DISQUE – Dans la lignée de ses parutions consacrées à Saint-Saëns, le Palazzetto Bru Zane propose L’Ancêtre, récit d’une vendetta corse qui ne s’est pas imposé sur la scène lyrique, mais qui trouve un nouveau souffle grâce à une distribution très bien choisie, et engagée dans la défense de ce répertoire.
Le Timbre d’argent, Déjanire, Phryné, La Princesse jaune, Proserpine, Les Barbares, et désormais L’Ancêtre : voilà le catalogue du Palazzetto Bru Zane étonnamment fourni en ce qui concerne l’œuvre lyrique de Saint-Saëns, généralement réduite à son indétrônable Samson et Dalila, et quelques excursions du côté d’Henry VIII.
La valeur attend le nombre des années

Si peu d’ouvrages scéniques de Saint-Saëns ont réussi à traverser les époques, ce nouvel enregistrement est l’occasion d’explorer l’un de ses ultimes opus, créé pour l’Opéra de Monte-Carlo.
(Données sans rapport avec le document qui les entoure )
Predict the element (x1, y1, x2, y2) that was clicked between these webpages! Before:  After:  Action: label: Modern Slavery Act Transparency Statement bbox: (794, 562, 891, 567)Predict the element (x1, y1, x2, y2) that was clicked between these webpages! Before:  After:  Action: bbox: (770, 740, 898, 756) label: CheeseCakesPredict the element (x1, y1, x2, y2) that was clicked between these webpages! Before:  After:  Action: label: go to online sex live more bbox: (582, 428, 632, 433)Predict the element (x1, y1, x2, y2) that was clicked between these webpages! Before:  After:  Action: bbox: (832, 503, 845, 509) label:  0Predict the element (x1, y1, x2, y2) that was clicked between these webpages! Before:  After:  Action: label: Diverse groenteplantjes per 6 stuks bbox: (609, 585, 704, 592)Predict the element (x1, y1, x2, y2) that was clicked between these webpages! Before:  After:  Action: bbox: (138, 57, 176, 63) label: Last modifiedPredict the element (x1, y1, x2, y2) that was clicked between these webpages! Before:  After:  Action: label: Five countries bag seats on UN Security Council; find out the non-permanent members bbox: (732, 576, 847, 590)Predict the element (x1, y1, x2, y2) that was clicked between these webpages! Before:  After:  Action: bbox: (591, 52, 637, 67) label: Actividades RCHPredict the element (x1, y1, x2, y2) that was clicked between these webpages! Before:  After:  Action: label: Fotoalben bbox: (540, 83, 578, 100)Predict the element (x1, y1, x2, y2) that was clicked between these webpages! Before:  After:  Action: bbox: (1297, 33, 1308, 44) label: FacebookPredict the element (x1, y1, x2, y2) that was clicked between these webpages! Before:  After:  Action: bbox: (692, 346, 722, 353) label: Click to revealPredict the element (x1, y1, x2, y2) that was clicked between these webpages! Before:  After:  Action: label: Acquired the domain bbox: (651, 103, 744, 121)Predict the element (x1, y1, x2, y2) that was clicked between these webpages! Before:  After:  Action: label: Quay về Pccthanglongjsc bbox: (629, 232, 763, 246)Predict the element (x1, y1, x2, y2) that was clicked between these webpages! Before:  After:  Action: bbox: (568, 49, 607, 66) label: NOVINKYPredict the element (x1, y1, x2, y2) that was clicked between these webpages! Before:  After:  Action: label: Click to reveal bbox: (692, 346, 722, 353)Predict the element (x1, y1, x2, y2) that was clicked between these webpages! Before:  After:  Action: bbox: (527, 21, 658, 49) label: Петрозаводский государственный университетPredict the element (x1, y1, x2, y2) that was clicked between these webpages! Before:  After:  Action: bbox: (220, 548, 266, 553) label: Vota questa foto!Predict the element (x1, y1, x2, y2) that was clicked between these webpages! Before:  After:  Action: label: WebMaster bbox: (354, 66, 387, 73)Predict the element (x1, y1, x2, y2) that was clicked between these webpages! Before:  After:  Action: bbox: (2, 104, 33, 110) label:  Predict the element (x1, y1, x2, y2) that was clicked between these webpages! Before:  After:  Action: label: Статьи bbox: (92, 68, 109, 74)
En 1906, Saint-Saëns, âgé de soixante-dix ans, est un vétéran des scènes lyriques, et a déjà produit l’essentiel de son répertoire symphonique et instrumental – pour donner un ordre de grandeur, son Samson a alors presque trente ans. Qu’à cela ne tienne ; pour L’Ancêtre, le compositeur trouve dans le livret de Lucien Augé de Lassus une histoire de vendetta tout à fait dans l’air de son temps : des rivalités entre familles ennemies, perpétuées de génération en génération, et dont le souvenir est précieusement ravivé par une grand-mère vengeresse ; deux jeunes amoureux, appartenant à des factions ennemies, mais secondés par l’ermite Raphaël ; et bien sûr une fin dramatique, d’un coup de fusil au milieu des montagnes corses. Une ancêtre peut-être, mais qui ne manque pas de vigueur quand il s’agit de régler ses comptes.
Inégal, mais inédit
La partition n’est certainement pas la plus aboutie ni la plus intéressante de Saint-Saëns, la faute aussi à un livret qui peine à créer des situations théâtrales développées : en une heure trente, le drame est très ramassé, avec de grandes scènes assez statiques, et une issue un peu expédiée. Le compositeur se révèle en revanche dans le chœur des jeunes filles à l’acte III, et dans le grand air de Nunciata, aux accents de danse macabre – comme quoi les vieilles recettes font toujours effet, et plus encore quand elles sont servies par le talent de Jennifer Holloway, absolument parfaite dans le rôle-titre. Impact dramatique, autorité vocale, déclamation : la soprano possède toutes les qualités nécessaires, ainsi que ce petit truc en plus qui fait que le disque n’empêche pas le théâtre.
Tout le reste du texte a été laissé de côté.